The robot’s design and programming were developed at PlayRobotics, who named the project TICO. The mechanical parts are available as STL files, to be printed by any 3D printer, and a comprehensive manual explains how to assemble and program the whole thing. Since it’s all open source, anyone can build it from scratch and modify it to their liking. The pictures show the original design by PlayRobotics, while the video (embedded after the break) shows [mircemk]’s version, which includes a wooden frame that gives it a bit more presence.


A fully assembled TICO robotThe electronic components are an Arduino with an OLED screen and a buzzer, plus three servos to operate the mechanical parts. Lacking a 3D printer, [mircemk] cut the plastic parts from a 3 mm sheet of PVC, which seems to have worked surprisingly well. The game board consists of a small whiteboard on which the robot and the human can draw their O’s and X’s.

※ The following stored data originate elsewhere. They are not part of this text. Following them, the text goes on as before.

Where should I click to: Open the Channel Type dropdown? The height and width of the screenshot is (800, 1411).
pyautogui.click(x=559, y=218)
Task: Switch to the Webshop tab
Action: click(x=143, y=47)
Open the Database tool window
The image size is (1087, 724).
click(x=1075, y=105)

The mechanical structure of the robot looks a bit like a tiny human using both arms to draw with an enormous marker. When starting a game, the robot clears the whiteboard using a little eraser, then draws the standard 3×3 grid and makes its first move. The human then draws their move and uses a remote control to tell the robot what they did (no machine vision here), after which the game continues until there is either a winner or the game results in a draw.

Although it looks like the program’s playing strategy may need some fine-tuning, the mechanical part is well-designed and the arms’ motions are quick and steady. We love the celebratory “cheering” at the end of a game, which TICO does whether it won or not.

The robot’s basic design is inspired by the Plotclock, which uses a similar setup to draw the time. We’ve seen other tic-tac-toe ‘bots before, as well as some clever electronic implementations of the game.